* [Exercise objective] A faithful repeat of all the records, with no image kept, is the required answer.

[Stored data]
◇ ◇ ◇ ◇

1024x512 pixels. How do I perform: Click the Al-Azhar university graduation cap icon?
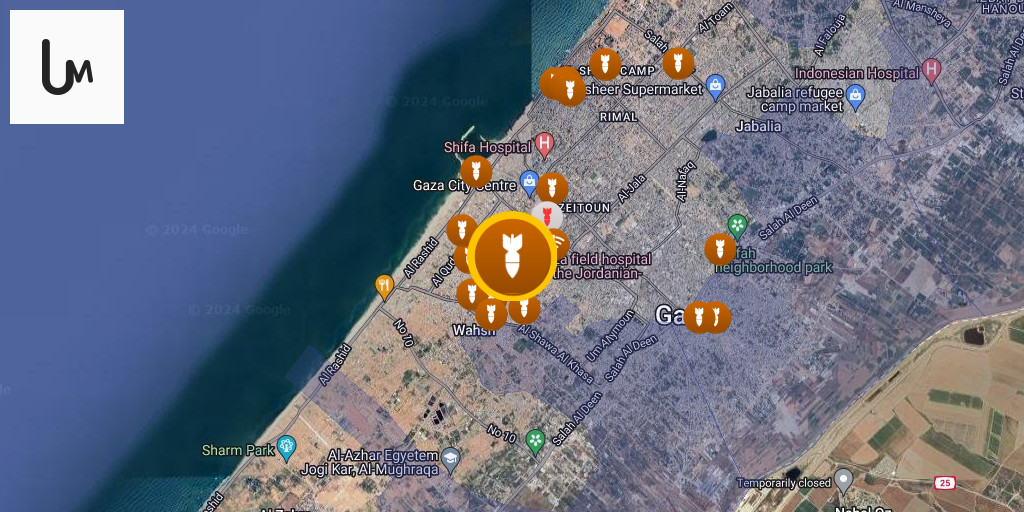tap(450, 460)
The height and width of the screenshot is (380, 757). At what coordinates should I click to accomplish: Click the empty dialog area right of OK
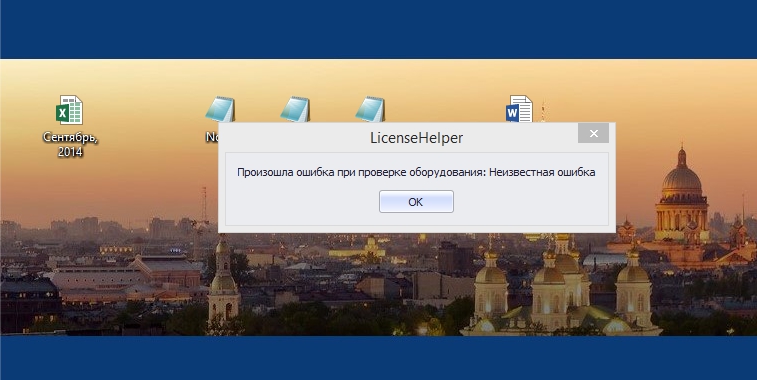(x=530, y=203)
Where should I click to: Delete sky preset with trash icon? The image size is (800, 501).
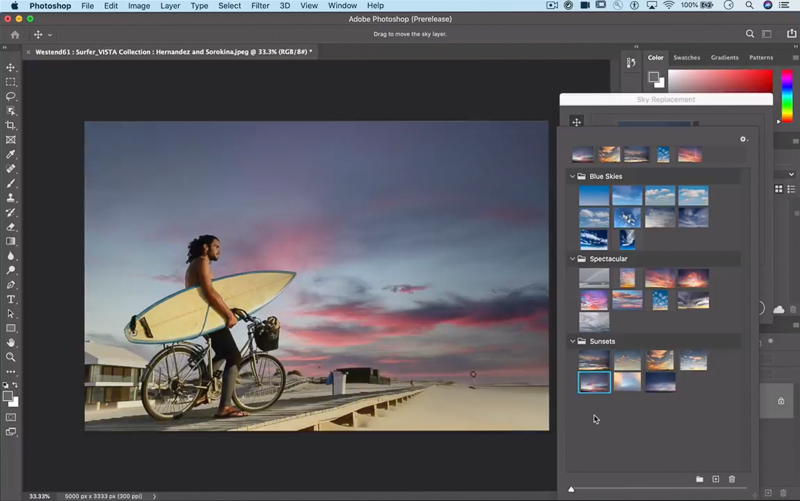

◇ ◇ ◇ ◇

* [Completed exercise]
1024x512 pixels. How do I perform: Click the Al-Azhar university graduation cap icon?
tap(450, 460)
The height and width of the screenshot is (380, 757). At what coordinates should I click to accomplish: Click the empty dialog area right of OK
(x=530, y=203)
Where should I click to: Delete sky preset with trash icon? The image size is (800, 501).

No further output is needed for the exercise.